Opinión

Precios y hostelería

Por ejemplo, el magnífico solomillo de lomo alto, que sirve Darío en el Gaztelubide de la carretera de La Coruña, es apenas cuatro euros más caro que el solomillo de lomo bajo, correoso y pasado de punto, que me dan en el restaurante del pueblo costero.

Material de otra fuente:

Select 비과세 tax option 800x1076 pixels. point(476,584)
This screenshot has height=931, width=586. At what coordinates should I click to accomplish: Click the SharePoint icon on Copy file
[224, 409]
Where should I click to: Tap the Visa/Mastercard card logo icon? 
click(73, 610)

Y, ayer, en un chiringuito de playa, donde el uniforme era “casual”, o sea, la camiseta que “casualmente” se habían puestos las camareras sobre el pantalón corto, tras levantarse de la cama, me cobraron 4,50 euros por una copa de Verdejo, poco fría, servida de un recipiente de plástico. Esa misma copa en un bar céntrico de Madrid, Barcelona o Bilbao, cuesta tres o tres euros con cincuenta céntimos. En un bar corriente y normal, entre dos euros, cincuenta, y dos euros, ochenta, Y en el Westin Palace de Madrid, en la Rotonda central, unos nueve euros, pero servido en una copa de cristal brillante, y con una mini bandeja múltiple, donde hay aceitunas, patatas fritas y frutos secos, servida por un profesional que lleva uniforme con pajarita, y con el cual podría vestirme para ser testigo de una boda rimbombante.

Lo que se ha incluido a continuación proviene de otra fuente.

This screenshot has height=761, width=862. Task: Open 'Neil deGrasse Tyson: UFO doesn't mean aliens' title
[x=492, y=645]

Soy un gran defensor de bares y bibliotecas por el mucho tiempo que he pasado en ellos, pero el amor y la simpatía no me obnubilan el razonamiento, y empiezo a observar abusos injustificados, incluso comparativamente odiosos, porque ninguno de los que escribimos en este periódico hemos aumentado las tarifas por culpa de la pandemia. Y me parece bien que cada uno procure hacer su agosto, pero me niego a ser el cómplice necesario para perpetrar el abuso. A la derecha está el precio. Y, hasta los que somos de letras, sabemos el significado de los números.